You are viewing a plain text version of this content. The canonical link for it is here.
Posted to dev@beam.apache.org by Jan Lukavský <je...@seznam.cz> on 2021/09/24 13:33:13 UTC

Re: Importing dependencies of Python Pipeline

+dev <ma...@beam.apache.org>

I hit very similar issue even with standard module (math). No matter 
where I put the import statement (even one line preceding the use), the 
module cannot be found and causes

NameError: name 'math' is not defined

I therefore think, that the --setup_file works fine, but there is more 
general problem (or misunderstanding from my side) with importing 
modules. Can this be runner-dependent? I use FlinkRunner and submit jobs 
with --flink_submit_uber_jar, could there be the problem?

  Jan

On 9/23/21 3:12 PM, Jan Lukavský wrote:
> Oops, sorry, the illustration of the three files is wrong. It was 
> meant to be
>
> src/
>
>  | ---- script.py
>
>  | ---- service_pb2.py
>
>  | ---- service_pb2_grpc.py
>
> The three files are in the same directory.
>
> On 9/23/21 3:08 PM, Jan Lukavský wrote:
>> Hi,
>>
>> I'm facing issues importing dependencies of my Python Pipeline. I 
>> intend to use gRPC to communicate with remote RPC service, hence I 
>> have the following project structure:
>>
>> script.py
>>
>>     |---- service_pb2.py
>>
>>     |---- service_pb2_grpc.py
>>
>> I created setup.py with something like
>>
>> setup(name='...',
>>   version='1.0',
>>   description='...',
>>   py_modules=['service_pb2', 'service_pb2_grpc'])

## [Challenges]
a - For each statement below, say whether the Beam mailing-list post supports it, answering yes or no and quoting the words of the post that decide it.
(i) The writer ran into a similar import failure with the standard math module.
(ii) The writer runs jobs on the DataflowRunner.
(iii) script.py, service_pb2.py and service_pb2_grpc.py are all located in one directory.
b - Output the portion of the Beam mailing-list post between "Re: Importing dependencies" and "be the problem?", inclusive, reproducing it with no changes.
Answer using nothing but the Beam mailing-list post.

(Element and text position data)
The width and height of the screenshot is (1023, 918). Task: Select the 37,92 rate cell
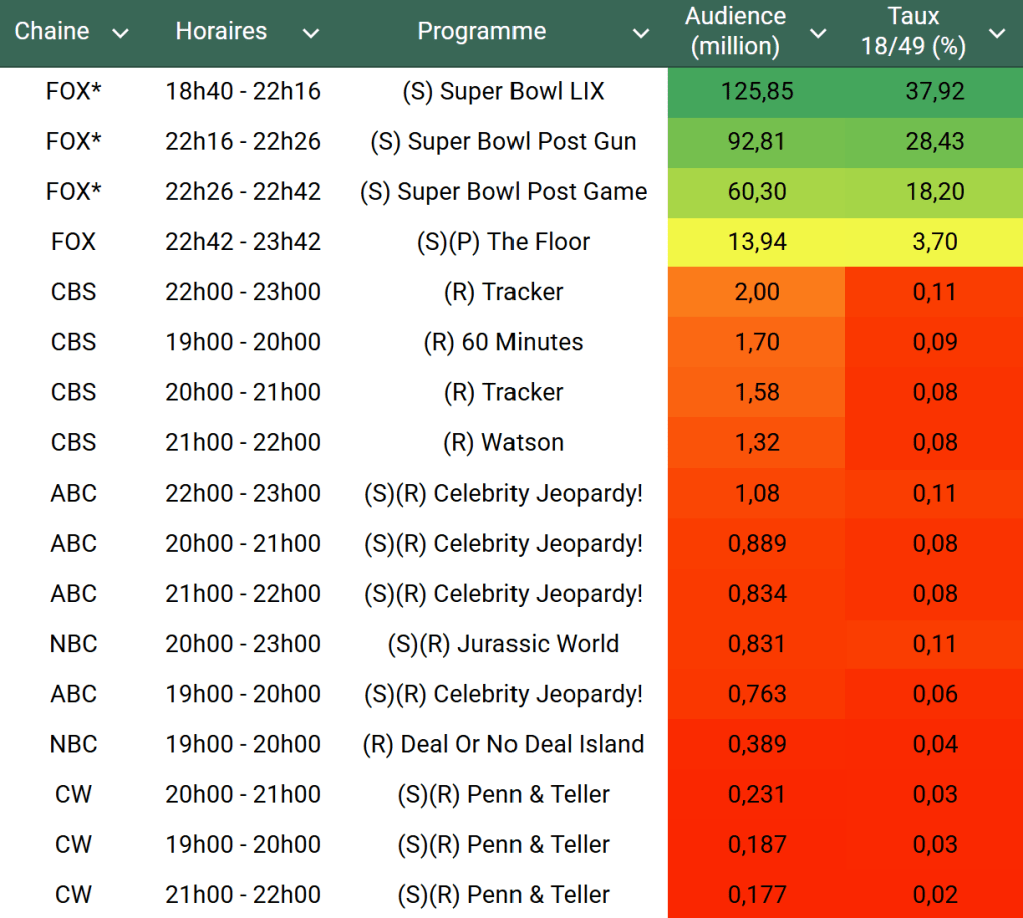[934, 92]
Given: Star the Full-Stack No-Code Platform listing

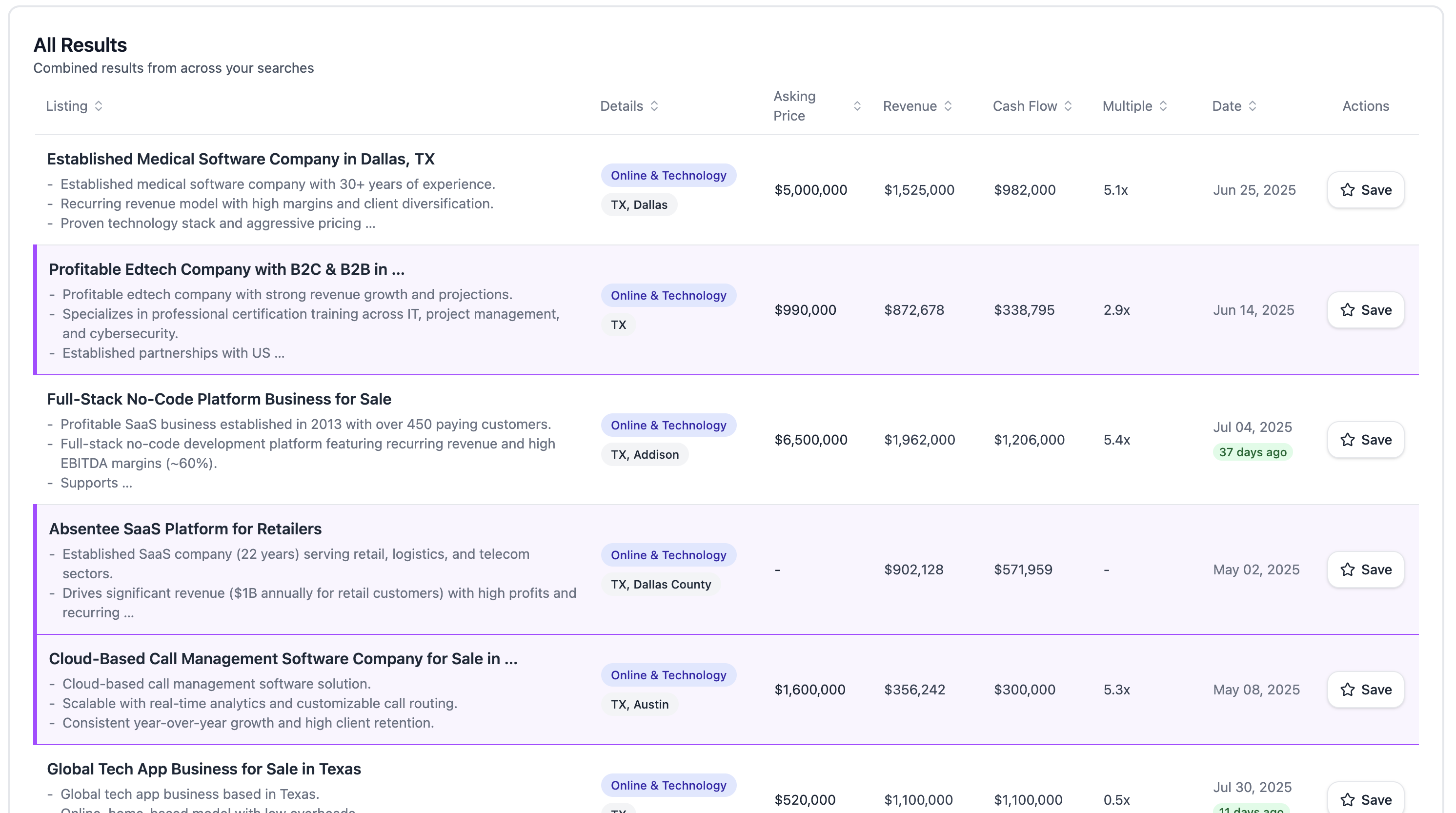Looking at the screenshot, I should (1348, 440).
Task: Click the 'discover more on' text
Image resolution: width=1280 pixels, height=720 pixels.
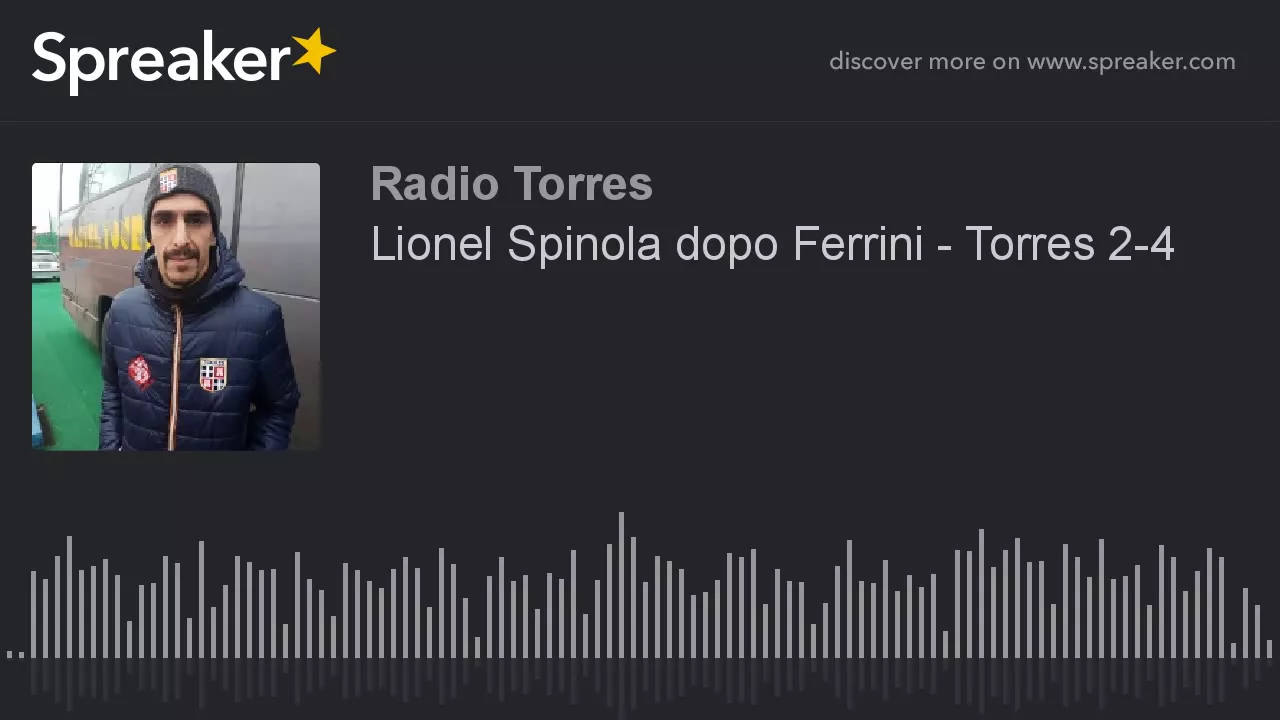Action: (x=924, y=62)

## [Final results]
a -
(i) Yes: "I hit very similar issue even with standard module (math)."
(ii) No: "I use FlinkRunner"
(iii) Yes: "The three files are in the same directory."

b -
Re: Importing dependencies of Python Pipeline

+dev <ma...@beam.apache.org>

I hit very similar issue even with standard module (math). No matter 
where I put the import statement (even one line preceding the use), the 
module cannot be found and causes

NameError: name 'math' is not defined

I therefore think, that the --setup_file works fine, but there is more 
general problem (or misunderstanding from my side) with importing 
modules. Can this be runner-dependent? I use FlinkRunner and submit jobs 
with --flink_submit_uber_jar, could there be the problem?